→ ФРАГМЕНТ ТЕКСТА
Аракчеевщина была закономерным явлением самодержавного режима, для которого вообще характерна передача государственных дел на откуп фаворитам, временщикам. Фигуры А.Д. Меншикова, Э.И. Бирона, П.А. Шувалова, К.П. Победоносцева говорят об этом сами за себя, Алексей Андреевич Аракчеев в их ряду — личность, пожалуй, наиболее показательная и самая одиозная.

Феномен Аракчеева вызывает у историков неослабевающий интерес. Даже в Англии написана его биография под выразительным (и точным) названием: «Аракчеев. Великий визирь Российской империи»[130]. Самым любопытным остается вопрос, поставленный еще современниками: в чем секрет неизменной в течение четверти века привязанности ангельски симпатичного, образованного, джентльменски воспитанного Александра к дьявольски безобразному почти во всех отношениях чудовищу, каким был Аракчеев? Разобраться в этом можно лишь с учетом не только личных качеств, но и особенностей возвышения Аракчеева.

Сын тверского помещика средней руки 24-летний капитан Аракчеев осенью 1792 г. появился в Гатчине и буквально обворожил цесаревича Павла уникальной, доведенной до автоматизма исполнительностью. Павел выхлопотал для него у матери чин полковника, назначил его гатчинским губернатором, а на следующий день после своего воцарения произвел в генералы. За короткое царствование Павла Аракчеев успел стать бароном, потом графом, завел герб с девизом, который был сочинен для него самим Павлом: «Без лести предан».

→ ЗАДАНИЕ
Продолжите текст об Аракчееве после его последнего предложения. Записи здесь не понадобятся.

[Сохранённые записи набора данных]

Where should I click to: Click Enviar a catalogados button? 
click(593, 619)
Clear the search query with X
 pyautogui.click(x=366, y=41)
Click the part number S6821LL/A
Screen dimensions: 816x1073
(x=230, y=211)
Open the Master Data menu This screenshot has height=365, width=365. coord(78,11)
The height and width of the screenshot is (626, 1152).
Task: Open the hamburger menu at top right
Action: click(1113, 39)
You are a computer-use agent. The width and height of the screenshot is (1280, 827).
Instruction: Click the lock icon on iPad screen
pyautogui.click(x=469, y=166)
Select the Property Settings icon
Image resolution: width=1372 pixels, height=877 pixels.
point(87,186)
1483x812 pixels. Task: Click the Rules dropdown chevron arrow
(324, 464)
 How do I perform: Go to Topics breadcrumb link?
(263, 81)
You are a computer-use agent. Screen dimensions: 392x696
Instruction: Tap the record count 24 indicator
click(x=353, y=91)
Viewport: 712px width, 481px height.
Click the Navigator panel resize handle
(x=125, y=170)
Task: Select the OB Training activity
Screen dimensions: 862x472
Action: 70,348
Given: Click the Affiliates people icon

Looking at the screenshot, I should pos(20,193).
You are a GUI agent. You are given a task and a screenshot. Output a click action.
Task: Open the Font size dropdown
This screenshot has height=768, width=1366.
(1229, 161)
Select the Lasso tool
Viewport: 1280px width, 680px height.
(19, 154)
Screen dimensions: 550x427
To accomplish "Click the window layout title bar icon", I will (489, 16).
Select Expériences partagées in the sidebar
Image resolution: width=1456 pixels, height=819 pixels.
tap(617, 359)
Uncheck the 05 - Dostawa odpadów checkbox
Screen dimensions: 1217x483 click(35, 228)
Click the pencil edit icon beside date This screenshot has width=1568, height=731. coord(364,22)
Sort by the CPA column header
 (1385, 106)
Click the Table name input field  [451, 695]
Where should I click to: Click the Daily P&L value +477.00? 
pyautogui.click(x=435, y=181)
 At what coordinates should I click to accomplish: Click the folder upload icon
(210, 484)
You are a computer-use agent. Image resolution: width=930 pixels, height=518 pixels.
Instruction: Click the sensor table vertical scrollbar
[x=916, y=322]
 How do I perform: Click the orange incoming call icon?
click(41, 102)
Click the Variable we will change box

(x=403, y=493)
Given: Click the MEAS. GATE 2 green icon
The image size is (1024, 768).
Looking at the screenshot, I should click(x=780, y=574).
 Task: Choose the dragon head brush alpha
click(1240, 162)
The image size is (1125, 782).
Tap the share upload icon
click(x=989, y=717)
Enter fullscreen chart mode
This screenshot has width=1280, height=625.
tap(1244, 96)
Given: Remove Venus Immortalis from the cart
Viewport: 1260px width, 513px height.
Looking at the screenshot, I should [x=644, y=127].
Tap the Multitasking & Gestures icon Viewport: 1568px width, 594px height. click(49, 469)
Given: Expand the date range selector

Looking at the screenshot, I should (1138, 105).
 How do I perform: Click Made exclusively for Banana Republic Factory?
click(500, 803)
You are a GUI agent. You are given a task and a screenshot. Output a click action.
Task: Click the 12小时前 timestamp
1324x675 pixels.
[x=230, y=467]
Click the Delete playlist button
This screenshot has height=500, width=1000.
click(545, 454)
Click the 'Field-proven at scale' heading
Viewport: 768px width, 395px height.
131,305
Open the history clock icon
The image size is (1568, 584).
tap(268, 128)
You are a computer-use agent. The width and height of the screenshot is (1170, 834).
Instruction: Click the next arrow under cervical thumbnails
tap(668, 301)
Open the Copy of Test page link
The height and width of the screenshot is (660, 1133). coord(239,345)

→ ОТВЕТ
Говорить о каких-либо серьезных убеждениях Аракчеева просто нельзя ввиду его всеобъемлющего невежества. Хотя он учился в кадетском корпусе (Сухопутно-артиллерийском), извлек из учения немного и сам не без гордости говорил о себе: «истинно русский неученый дворянин». Вместо убеждений мозг его был начинен верноподданническим энтузиазмом. Высочайшую волю он приравнивал к закону божьему, себя как alter ego царя мнил третьим (после бога и помазанника божьего) лицом во Вселенной и всякое прекословие себе считал грехом, заслуживающим кары. Сам он был патологически жесток. Гнев его выражался по-звериному: он собственноручно вырывал у солдат с мясом усы, одному из них откусил ухо. Даже внешне он всех отвращал от себя: по рассказам современников, походил то ли на Квазимодо, то ли на «большую обезьяну в мундире», с мертвенными, «страшно холодными и мутными глазами» палача.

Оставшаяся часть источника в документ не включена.